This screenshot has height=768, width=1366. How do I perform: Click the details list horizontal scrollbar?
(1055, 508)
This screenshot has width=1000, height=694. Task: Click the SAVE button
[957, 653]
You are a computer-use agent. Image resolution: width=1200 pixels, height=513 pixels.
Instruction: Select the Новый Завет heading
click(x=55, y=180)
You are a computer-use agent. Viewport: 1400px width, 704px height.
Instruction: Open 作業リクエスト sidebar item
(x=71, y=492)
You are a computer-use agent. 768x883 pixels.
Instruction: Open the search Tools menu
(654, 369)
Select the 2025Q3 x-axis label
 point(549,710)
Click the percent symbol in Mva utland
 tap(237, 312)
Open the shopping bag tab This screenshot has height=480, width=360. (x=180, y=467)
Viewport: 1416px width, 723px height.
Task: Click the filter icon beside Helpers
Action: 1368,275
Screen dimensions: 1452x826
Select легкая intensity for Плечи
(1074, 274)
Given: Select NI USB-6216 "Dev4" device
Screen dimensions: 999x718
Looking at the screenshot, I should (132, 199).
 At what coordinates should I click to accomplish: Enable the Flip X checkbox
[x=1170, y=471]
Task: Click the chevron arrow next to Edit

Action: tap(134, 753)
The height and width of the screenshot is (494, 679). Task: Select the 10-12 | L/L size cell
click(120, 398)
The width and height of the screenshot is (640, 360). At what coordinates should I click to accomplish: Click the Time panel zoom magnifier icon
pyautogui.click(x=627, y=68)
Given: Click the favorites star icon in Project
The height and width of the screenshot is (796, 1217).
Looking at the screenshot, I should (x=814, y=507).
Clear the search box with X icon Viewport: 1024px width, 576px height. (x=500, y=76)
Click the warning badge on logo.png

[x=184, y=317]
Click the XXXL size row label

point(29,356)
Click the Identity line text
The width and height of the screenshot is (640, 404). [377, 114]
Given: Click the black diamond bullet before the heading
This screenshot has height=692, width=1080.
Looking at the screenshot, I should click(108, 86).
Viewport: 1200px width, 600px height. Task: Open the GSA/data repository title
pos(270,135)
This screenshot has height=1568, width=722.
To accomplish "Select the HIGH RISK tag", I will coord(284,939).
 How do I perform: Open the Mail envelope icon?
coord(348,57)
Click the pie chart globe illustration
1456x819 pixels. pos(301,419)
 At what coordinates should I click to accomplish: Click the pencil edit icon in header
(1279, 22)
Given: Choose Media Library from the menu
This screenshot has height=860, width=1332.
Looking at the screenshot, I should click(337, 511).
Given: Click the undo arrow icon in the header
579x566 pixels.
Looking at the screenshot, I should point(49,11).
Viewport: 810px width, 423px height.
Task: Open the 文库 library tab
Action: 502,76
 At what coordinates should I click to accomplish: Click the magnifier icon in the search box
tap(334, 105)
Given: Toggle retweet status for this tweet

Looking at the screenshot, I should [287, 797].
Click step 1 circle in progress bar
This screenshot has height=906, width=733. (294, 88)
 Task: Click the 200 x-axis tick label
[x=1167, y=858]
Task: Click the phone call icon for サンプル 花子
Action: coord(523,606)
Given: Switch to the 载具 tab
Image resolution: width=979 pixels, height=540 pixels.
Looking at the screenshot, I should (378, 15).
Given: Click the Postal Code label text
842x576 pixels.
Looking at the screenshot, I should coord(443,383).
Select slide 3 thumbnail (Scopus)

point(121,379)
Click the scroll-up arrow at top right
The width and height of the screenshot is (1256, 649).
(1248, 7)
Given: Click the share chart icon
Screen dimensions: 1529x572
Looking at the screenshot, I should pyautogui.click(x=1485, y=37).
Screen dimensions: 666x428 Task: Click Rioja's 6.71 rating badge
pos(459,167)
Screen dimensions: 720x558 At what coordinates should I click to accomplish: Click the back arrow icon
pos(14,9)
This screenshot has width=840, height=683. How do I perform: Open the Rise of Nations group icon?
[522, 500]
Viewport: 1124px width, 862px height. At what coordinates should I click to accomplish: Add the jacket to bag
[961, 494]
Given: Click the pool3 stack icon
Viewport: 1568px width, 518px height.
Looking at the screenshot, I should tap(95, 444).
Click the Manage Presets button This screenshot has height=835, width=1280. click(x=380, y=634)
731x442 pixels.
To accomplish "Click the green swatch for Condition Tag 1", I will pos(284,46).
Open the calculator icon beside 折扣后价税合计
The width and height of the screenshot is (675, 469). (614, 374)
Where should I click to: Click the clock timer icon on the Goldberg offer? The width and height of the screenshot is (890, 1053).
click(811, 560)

=-=-=

> [Action item]: Note each line above that holds "will", then copy all of them.

> [Expected answer]:
To accomplish "Select the HIGH RISK tag", I will coord(284,939).
To accomplish "Click the green swatch for Condition Tag 1", I will pos(284,46).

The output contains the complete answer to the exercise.